While men needed to be convinced it was okay to care about their health, women faced the opposite challenge. Hilary Coles, one of Hers' co-founders, explained, "Men have been told for years that it's weird to want to take care of yourself. As women... we've been inundated."

Early in their growth, the Hims team realized their largest scaling opportunity would be to reach out to women.

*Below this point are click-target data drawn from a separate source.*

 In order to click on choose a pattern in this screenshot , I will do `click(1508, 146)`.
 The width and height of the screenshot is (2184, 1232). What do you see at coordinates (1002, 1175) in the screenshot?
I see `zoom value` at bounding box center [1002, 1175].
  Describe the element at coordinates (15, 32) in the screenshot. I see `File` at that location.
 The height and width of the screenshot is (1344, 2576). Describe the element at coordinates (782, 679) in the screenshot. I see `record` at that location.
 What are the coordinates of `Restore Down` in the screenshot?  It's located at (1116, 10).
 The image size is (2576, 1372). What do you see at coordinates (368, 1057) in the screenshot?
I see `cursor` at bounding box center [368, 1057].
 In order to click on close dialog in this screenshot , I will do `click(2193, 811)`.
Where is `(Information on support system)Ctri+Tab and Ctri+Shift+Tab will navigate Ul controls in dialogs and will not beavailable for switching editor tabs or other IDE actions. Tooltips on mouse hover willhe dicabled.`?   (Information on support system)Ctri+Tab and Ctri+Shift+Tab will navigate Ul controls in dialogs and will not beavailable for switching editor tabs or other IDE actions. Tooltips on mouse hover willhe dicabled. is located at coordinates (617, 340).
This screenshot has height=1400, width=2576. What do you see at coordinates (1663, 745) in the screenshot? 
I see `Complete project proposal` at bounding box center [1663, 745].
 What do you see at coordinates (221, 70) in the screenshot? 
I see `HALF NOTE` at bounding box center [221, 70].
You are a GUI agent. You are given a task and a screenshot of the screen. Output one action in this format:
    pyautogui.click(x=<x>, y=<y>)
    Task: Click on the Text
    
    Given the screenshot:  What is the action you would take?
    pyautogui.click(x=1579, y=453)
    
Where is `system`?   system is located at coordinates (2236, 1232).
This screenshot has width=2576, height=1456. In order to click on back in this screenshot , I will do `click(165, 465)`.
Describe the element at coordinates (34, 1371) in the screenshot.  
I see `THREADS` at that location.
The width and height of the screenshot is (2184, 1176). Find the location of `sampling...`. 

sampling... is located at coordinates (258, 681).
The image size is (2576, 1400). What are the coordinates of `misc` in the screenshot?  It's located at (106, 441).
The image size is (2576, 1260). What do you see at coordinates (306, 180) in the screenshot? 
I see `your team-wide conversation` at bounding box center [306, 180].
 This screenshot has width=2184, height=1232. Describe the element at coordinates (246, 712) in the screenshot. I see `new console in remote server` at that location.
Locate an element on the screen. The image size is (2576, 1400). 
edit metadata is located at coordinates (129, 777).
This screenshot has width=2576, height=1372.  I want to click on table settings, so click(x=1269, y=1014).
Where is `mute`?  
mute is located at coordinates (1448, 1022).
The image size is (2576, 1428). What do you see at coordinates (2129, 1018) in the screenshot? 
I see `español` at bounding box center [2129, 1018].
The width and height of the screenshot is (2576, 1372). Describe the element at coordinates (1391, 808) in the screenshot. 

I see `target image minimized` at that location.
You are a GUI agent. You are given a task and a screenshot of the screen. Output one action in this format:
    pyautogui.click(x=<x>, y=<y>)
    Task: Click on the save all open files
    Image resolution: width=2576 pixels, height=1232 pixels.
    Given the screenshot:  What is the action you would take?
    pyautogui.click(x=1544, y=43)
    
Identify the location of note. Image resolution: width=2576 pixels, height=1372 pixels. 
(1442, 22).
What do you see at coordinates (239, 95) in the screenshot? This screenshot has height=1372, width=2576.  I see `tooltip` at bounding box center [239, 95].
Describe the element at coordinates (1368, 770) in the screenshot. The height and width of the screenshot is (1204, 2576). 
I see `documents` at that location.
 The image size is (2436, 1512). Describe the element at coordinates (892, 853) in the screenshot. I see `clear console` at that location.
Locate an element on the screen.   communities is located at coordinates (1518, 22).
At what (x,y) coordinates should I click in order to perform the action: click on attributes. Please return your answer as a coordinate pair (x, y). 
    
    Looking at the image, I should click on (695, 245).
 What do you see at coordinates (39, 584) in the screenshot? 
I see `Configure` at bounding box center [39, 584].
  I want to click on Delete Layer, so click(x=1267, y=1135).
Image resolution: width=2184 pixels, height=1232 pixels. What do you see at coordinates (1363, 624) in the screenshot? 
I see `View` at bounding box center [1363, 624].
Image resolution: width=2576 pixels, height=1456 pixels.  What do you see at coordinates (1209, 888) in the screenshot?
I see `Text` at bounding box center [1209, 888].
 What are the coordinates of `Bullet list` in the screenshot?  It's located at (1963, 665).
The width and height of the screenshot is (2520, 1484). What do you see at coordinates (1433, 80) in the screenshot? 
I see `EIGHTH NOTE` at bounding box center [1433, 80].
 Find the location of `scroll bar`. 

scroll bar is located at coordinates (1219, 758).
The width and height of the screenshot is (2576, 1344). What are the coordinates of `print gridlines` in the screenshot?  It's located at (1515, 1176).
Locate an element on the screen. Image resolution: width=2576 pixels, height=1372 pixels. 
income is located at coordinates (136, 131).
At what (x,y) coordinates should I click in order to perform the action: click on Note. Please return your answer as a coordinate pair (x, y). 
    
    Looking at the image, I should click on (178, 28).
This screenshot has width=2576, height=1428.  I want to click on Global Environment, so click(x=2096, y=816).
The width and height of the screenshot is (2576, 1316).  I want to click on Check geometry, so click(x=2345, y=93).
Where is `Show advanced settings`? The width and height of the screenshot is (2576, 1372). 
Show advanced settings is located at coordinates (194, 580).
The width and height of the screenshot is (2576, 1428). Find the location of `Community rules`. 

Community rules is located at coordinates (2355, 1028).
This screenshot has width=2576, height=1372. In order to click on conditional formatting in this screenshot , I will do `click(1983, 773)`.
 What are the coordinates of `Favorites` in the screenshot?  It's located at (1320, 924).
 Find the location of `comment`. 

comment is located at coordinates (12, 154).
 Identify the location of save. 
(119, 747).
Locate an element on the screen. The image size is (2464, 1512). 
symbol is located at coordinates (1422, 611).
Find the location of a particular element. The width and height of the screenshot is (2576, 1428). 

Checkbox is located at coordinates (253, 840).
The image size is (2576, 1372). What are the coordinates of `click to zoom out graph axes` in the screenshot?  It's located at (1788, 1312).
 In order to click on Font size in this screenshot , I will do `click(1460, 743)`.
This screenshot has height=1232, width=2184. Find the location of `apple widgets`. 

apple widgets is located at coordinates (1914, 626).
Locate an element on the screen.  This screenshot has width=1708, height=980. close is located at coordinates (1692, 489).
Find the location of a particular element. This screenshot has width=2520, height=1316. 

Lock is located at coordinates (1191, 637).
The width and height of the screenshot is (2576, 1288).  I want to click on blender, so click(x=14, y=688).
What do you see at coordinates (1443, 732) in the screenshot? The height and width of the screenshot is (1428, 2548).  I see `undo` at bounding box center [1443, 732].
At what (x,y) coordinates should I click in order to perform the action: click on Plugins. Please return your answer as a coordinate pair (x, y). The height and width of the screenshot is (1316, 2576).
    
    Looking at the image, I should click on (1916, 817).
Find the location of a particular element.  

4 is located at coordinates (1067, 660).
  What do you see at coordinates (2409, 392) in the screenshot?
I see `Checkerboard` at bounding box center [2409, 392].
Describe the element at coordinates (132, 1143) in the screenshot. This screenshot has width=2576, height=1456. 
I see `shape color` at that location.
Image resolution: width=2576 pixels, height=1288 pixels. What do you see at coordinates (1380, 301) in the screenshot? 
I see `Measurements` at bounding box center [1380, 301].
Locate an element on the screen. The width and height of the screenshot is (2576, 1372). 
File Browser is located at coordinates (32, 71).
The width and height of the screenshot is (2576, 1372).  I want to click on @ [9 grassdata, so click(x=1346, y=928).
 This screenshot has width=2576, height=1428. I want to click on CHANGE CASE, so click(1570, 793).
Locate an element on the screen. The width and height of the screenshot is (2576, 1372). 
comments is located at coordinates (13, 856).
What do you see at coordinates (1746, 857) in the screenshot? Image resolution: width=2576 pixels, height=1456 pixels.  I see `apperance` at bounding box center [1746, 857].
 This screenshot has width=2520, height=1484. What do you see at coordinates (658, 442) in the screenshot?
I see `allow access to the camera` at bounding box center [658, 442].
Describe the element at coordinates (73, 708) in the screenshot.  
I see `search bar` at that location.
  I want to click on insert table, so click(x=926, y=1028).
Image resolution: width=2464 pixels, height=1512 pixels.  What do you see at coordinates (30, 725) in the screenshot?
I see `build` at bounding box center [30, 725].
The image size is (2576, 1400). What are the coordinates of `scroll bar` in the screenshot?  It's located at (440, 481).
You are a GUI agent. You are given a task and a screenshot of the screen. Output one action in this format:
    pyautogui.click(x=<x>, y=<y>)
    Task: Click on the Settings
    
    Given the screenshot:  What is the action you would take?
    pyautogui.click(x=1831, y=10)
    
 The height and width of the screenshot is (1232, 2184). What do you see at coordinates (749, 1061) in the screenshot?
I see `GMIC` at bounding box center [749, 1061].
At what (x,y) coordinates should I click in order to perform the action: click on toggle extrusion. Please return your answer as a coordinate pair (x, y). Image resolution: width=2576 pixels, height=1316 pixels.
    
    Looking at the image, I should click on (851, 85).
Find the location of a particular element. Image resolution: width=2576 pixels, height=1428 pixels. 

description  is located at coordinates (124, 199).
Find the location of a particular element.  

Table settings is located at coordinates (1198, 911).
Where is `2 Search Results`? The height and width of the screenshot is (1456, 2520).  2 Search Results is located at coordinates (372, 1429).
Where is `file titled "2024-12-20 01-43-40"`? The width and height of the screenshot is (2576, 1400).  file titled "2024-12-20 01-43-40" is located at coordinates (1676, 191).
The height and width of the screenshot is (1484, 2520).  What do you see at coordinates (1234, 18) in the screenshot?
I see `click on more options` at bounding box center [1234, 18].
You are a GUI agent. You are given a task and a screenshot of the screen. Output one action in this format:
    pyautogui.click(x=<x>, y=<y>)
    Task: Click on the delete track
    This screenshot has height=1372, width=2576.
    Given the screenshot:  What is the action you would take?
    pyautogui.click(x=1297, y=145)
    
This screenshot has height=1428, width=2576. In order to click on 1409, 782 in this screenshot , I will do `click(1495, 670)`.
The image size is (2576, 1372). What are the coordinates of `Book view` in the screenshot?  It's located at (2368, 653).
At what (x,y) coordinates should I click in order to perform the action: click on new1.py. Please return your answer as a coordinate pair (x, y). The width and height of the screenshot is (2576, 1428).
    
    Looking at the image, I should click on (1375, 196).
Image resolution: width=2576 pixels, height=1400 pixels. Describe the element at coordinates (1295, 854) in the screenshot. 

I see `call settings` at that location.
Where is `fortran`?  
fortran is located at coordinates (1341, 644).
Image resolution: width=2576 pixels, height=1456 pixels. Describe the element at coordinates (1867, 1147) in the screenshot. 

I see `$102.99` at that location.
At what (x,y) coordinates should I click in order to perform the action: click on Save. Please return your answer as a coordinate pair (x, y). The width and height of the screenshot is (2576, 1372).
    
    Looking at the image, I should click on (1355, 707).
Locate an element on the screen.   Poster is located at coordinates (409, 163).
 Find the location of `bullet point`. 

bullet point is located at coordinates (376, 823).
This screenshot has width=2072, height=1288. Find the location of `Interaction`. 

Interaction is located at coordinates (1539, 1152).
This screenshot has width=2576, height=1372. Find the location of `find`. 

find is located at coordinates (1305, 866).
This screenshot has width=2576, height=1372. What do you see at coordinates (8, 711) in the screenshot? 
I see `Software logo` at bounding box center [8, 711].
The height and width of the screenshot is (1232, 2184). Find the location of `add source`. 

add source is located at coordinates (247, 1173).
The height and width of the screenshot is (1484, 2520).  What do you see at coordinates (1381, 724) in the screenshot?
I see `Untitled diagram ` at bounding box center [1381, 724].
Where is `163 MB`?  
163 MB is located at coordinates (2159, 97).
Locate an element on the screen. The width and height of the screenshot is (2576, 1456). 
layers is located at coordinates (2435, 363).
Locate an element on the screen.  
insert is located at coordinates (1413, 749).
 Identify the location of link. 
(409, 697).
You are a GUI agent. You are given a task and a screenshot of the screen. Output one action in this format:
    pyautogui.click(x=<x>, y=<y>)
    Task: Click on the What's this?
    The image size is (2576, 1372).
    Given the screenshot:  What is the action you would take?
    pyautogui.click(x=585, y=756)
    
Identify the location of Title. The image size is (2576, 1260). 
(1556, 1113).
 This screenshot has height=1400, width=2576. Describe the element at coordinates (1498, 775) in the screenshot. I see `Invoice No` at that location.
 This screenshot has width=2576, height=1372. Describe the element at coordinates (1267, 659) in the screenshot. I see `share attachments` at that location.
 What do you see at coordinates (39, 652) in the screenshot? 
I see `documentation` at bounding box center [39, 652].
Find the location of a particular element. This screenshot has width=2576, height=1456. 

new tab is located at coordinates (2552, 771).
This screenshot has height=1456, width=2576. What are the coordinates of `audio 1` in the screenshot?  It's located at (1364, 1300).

By creating separate brands, each could speak authentically to each audience separately:

Hims: Cheeky, humorous, focused on breaking taboos

Hers: Empowering, knowledgeable, focused on accessibility

Both Hims and Hers grew into brands with:

  • Distinct identities

  • Direct, meaningful messaging to their target audiences

  • Deeper trust with customers

  • No brand confusion

CEO Andrew Dudum has attributed Hims (and Hers) success to trust, which starts from a trustworthy brand and is reinforced by effective products.

Key Takeaways for Your Brand

  1. Consider Your Audience Psychology

If different customer segments have fundamentally different needs or mindsets, they also need separate messaging – and probably separate brands.

  1. Scale in proportion to growth

Don't launch a single brand (or many small brands) to try and capture the entire market at one time. Focus on nailing one segment before considering how to reach others.

  1. Be Authentic

Sometimes it's better to create a new brand than to force-fit new offerings into an existing one that was built for a different purpose.

  1. Laser Focus on Clarity

Separate brands allow for clearer, more focused marketing messages that resonate deeply with each target audience. Even if your total audience is smaller, the bigger impact can more than make up the difference.

  1. Earn Trust Through Specialization

Being a specialist in one area is usually more valuable than being seen as a generalist trying to serve everyone.